Return the full set of records, matching them character for character.
***** ENTRIES SHOWN *****
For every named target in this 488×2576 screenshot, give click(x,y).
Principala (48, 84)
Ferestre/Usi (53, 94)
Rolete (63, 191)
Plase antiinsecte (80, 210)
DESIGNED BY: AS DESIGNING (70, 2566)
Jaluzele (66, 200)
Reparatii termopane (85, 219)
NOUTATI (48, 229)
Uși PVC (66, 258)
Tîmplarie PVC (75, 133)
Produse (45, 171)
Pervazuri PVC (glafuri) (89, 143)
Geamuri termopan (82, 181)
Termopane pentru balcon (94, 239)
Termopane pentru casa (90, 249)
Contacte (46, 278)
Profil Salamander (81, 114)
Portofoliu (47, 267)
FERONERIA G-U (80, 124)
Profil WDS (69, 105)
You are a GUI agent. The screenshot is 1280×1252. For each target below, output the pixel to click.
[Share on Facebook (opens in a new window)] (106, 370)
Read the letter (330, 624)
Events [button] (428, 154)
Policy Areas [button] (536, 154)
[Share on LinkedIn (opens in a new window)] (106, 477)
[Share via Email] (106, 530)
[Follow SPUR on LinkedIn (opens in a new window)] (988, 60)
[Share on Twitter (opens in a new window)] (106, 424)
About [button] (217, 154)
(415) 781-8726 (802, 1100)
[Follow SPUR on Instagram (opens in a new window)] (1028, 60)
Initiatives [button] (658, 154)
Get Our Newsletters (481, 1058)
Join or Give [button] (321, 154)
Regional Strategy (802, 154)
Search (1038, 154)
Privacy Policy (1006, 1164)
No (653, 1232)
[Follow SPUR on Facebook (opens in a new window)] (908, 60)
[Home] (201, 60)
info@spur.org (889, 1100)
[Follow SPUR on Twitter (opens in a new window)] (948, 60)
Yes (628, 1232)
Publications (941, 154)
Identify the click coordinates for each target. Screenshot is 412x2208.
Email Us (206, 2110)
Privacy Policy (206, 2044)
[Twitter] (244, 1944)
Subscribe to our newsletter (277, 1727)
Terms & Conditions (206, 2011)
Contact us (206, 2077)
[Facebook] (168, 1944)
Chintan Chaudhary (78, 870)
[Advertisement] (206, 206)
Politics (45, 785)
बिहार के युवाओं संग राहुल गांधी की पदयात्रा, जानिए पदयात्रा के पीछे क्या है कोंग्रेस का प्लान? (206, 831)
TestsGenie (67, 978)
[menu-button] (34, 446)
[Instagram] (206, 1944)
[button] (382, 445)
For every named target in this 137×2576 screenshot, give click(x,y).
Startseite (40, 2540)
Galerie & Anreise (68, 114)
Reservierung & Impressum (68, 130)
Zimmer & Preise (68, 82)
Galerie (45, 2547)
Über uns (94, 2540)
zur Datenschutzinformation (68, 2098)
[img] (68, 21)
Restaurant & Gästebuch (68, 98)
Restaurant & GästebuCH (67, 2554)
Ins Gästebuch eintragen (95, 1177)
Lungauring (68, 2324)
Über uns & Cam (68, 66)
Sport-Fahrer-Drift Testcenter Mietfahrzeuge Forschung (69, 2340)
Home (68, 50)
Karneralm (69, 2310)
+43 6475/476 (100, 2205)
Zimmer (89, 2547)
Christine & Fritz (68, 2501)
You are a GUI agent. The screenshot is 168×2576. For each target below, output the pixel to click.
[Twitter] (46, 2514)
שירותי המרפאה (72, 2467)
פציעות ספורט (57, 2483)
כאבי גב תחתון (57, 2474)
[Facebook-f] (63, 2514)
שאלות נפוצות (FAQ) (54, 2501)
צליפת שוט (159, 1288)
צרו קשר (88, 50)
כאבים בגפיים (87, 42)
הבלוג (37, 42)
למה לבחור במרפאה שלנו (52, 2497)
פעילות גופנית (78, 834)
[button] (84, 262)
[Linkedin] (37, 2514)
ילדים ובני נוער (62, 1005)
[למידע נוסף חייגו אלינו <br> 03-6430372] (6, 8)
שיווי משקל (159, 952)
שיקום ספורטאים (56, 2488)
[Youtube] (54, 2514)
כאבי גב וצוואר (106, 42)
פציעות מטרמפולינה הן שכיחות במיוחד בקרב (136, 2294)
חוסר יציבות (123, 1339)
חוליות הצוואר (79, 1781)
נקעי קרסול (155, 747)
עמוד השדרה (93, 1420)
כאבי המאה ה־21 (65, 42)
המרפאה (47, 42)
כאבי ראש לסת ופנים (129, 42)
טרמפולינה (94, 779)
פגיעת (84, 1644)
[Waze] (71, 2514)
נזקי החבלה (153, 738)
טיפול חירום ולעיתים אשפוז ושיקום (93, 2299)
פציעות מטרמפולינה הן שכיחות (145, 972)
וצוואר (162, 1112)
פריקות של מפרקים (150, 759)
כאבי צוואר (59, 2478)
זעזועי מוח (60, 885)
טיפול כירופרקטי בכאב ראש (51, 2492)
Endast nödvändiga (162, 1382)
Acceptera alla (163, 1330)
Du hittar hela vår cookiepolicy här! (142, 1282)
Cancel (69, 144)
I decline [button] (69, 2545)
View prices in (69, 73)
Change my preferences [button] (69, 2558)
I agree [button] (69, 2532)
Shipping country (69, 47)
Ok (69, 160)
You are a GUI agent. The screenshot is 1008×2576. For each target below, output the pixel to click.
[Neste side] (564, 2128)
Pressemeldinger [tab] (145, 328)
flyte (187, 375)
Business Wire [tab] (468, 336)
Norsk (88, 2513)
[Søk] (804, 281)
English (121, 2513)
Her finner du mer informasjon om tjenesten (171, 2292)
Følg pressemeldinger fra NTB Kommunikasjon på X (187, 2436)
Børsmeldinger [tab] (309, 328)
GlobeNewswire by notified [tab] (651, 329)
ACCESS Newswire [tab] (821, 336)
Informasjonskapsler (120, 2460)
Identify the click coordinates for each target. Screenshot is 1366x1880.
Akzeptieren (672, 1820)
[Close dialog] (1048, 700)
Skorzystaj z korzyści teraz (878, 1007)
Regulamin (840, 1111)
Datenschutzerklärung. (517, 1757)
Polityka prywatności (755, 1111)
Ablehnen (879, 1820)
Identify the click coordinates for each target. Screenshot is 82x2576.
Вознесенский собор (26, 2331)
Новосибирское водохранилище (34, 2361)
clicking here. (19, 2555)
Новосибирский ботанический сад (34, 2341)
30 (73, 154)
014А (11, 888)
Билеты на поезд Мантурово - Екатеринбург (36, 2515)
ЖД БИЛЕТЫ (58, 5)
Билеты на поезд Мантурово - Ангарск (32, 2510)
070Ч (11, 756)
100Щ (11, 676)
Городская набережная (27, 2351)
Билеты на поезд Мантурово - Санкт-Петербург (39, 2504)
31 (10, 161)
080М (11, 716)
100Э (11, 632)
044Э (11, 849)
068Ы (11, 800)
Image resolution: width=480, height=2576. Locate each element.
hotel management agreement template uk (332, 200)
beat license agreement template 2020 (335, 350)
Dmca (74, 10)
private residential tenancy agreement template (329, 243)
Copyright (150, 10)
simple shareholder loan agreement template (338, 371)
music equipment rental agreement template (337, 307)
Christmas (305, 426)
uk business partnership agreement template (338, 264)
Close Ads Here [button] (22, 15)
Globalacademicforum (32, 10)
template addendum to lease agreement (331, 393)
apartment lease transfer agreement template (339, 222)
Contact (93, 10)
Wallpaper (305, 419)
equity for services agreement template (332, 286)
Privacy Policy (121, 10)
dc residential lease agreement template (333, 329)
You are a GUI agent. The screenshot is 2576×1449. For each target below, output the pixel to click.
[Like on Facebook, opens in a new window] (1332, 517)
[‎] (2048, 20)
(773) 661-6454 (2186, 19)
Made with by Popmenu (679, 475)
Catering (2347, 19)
*****
* **OUTPUT OF THE TASK**:
For every named target in this 488×2576 screenshot, give click(x,y).
Principala (48, 84)
Ferestre/Usi (53, 94)
Rolete (63, 191)
Plase antiinsecte (80, 210)
DESIGNED BY: AS DESIGNING (70, 2566)
Jaluzele (66, 200)
Reparatii termopane (85, 219)
NOUTATI (48, 229)
Uși PVC (66, 258)
Tîmplarie PVC (75, 133)
Produse (45, 171)
Pervazuri PVC (glafuri) (89, 143)
Geamuri termopan (82, 181)
Termopane pentru balcon (94, 239)
Termopane pentru casa (90, 249)
Contacte (46, 278)
Profil Salamander (81, 114)
Portofoliu (47, 267)
FERONERIA G-U (80, 124)
Profil WDS (69, 105)
You are a GUI agent. The screenshot is 1280×1252. For each target below, output the pixel to click.
[Share on Facebook (opens in a new window)] (106, 370)
Read the letter (330, 624)
Events [button] (428, 154)
Policy Areas [button] (536, 154)
[Share on LinkedIn (opens in a new window)] (106, 477)
[Share via Email] (106, 530)
[Follow SPUR on LinkedIn (opens in a new window)] (988, 60)
[Share on Twitter (opens in a new window)] (106, 424)
About [button] (217, 154)
(415) 781-8726 (802, 1100)
[Follow SPUR on Instagram (opens in a new window)] (1028, 60)
Initiatives [button] (658, 154)
Get Our Newsletters (481, 1058)
Join or Give [button] (321, 154)
Regional Strategy (802, 154)
Search (1038, 154)
Privacy Policy (1006, 1164)
No (653, 1232)
[Follow SPUR on Facebook (opens in a new window)] (908, 60)
[Home] (201, 60)
info@spur.org (889, 1100)
[Follow SPUR on Twitter (opens in a new window)] (948, 60)
Yes (628, 1232)
Publications (941, 154)
Identify the click coordinates for each target. Screenshot is 412x2208.
Email Us (206, 2110)
Privacy Policy (206, 2044)
[Twitter] (244, 1944)
Subscribe to our newsletter (277, 1727)
Terms & Conditions (206, 2011)
Contact us (206, 2077)
[Facebook] (168, 1944)
Chintan Chaudhary (78, 870)
[Advertisement] (206, 206)
Politics (45, 785)
बिहार के युवाओं संग राहुल गांधी की पदयात्रा, जानिए पदयात्रा के पीछे क्या है कोंग्रेस का प्लान? (206, 831)
TestsGenie (67, 978)
[menu-button] (34, 446)
[Instagram] (206, 1944)
[button] (382, 445)
For every named target in this 137×2576 screenshot, give click(x,y).
Startseite (40, 2540)
Galerie & Anreise (68, 114)
Reservierung & Impressum (68, 130)
Zimmer & Preise (68, 82)
Galerie (45, 2547)
Über uns (94, 2540)
zur Datenschutzinformation (68, 2098)
[img] (68, 21)
Restaurant & Gästebuch (68, 98)
Restaurant & GästebuCH (67, 2554)
Ins Gästebuch eintragen (95, 1177)
Lungauring (68, 2324)
Über uns & Cam (68, 66)
Sport-Fahrer-Drift Testcenter Mietfahrzeuge Forschung (69, 2340)
Home (68, 50)
Karneralm (69, 2310)
+43 6475/476 (100, 2205)
Zimmer (89, 2547)
Christine & Fritz (68, 2501)
You are a GUI agent. The screenshot is 168×2576. For each target below, output the pixel to click.
[Twitter] (46, 2514)
שירותי המרפאה (72, 2467)
פציעות ספורט (57, 2483)
כאבי גב תחתון (57, 2474)
[Facebook-f] (63, 2514)
שאלות נפוצות (FAQ) (54, 2501)
צליפת שוט (159, 1288)
צרו קשר (88, 50)
כאבים בגפיים (87, 42)
הבלוג (37, 42)
למה לבחור במרפאה שלנו (52, 2497)
פעילות גופנית (78, 834)
[button] (84, 262)
[Linkedin] (37, 2514)
ילדים ובני נוער (62, 1005)
[למידע נוסף חייגו אלינו <br> 03-6430372] (6, 8)
שיווי משקל (159, 952)
שיקום ספורטאים (56, 2488)
[Youtube] (54, 2514)
כאבי גב וצוואר (106, 42)
פציעות מטרמפולינה הן שכיחות במיוחד בקרב (136, 2294)
חוסר יציבות (123, 1339)
חוליות הצוואר (79, 1781)
נקעי קרסול (155, 747)
עמוד השדרה (93, 1420)
כאבי המאה ה־21 (65, 42)
המרפאה (47, 42)
כאבי ראש לסת ופנים (129, 42)
טרמפולינה (94, 779)
פגיעת (84, 1644)
[Waze] (71, 2514)
נזקי החבלה (153, 738)
טיפול חירום ולעיתים אשפוז ושיקום (93, 2299)
פציעות מטרמפולינה הן שכיחות (145, 972)
וצוואר (162, 1112)
פריקות של מפרקים (150, 759)
כאבי צוואר (59, 2478)
זעזועי מוח (60, 885)
טיפול כירופרקטי בכאב ראש (51, 2492)
Endast nödvändiga (162, 1382)
Acceptera alla (163, 1330)
Du hittar hela vår cookiepolicy här! (142, 1282)
Cancel (69, 144)
I decline [button] (69, 2545)
View prices in (69, 73)
Change my preferences [button] (69, 2558)
I agree [button] (69, 2532)
Shipping country (69, 47)
Ok (69, 160)
You are a GUI agent. The screenshot is 1008×2576. For each target below, output the pixel to click.
[Neste side] (564, 2128)
Pressemeldinger [tab] (145, 328)
flyte (187, 375)
Business Wire [tab] (468, 336)
Norsk (88, 2513)
[Søk] (804, 281)
English (121, 2513)
Her finner du mer informasjon om tjenesten (171, 2292)
Følg pressemeldinger fra NTB Kommunikasjon på X (187, 2436)
Børsmeldinger [tab] (309, 328)
GlobeNewswire by notified [tab] (651, 329)
ACCESS Newswire [tab] (821, 336)
Informasjonskapsler (120, 2460)
Identify the click coordinates for each target. Screenshot is 1366x1880.
Akzeptieren (672, 1820)
[Close dialog] (1048, 700)
Skorzystaj z korzyści teraz (878, 1007)
Regulamin (840, 1111)
Datenschutzerklärung. (517, 1757)
Polityka prywatności (755, 1111)
Ablehnen (879, 1820)
Identify the click coordinates for each target. Screenshot is 82x2576.
Вознесенский собор (26, 2331)
Новосибирское водохранилище (34, 2361)
clicking here. (19, 2555)
Новосибирский ботанический сад (34, 2341)
30 (73, 154)
014А (11, 888)
Билеты на поезд Мантурово - Екатеринбург (36, 2515)
ЖД БИЛЕТЫ (58, 5)
Билеты на поезд Мантурово - Ангарск (32, 2510)
070Ч (11, 756)
100Щ (11, 676)
Городская набережная (27, 2351)
Билеты на поезд Мантурово - Санкт-Петербург (39, 2504)
31 (10, 161)
080М (11, 716)
100Э (11, 632)
044Э (11, 849)
068Ы (11, 800)
Image resolution: width=480, height=2576. Locate each element.
hotel management agreement template uk (332, 200)
beat license agreement template 2020 (335, 350)
Dmca (74, 10)
private residential tenancy agreement template (329, 243)
Copyright (150, 10)
simple shareholder loan agreement template (338, 371)
music equipment rental agreement template (337, 307)
Christmas (305, 426)
uk business partnership agreement template (338, 264)
Close Ads Here [button] (22, 15)
Globalacademicforum (32, 10)
template addendum to lease agreement (331, 393)
apartment lease transfer agreement template (339, 222)
Contact (93, 10)
Wallpaper (305, 419)
equity for services agreement template (332, 286)
Privacy Policy (121, 10)
dc residential lease agreement template (333, 329)
You are a GUI agent. The screenshot is 2576×1449. For each target below, output the pixel to click.
[Like on Facebook, opens in a new window] (1332, 517)
[‎] (2048, 20)
(773) 661-6454 (2186, 19)
Made with by Popmenu (679, 475)
Catering (2347, 19)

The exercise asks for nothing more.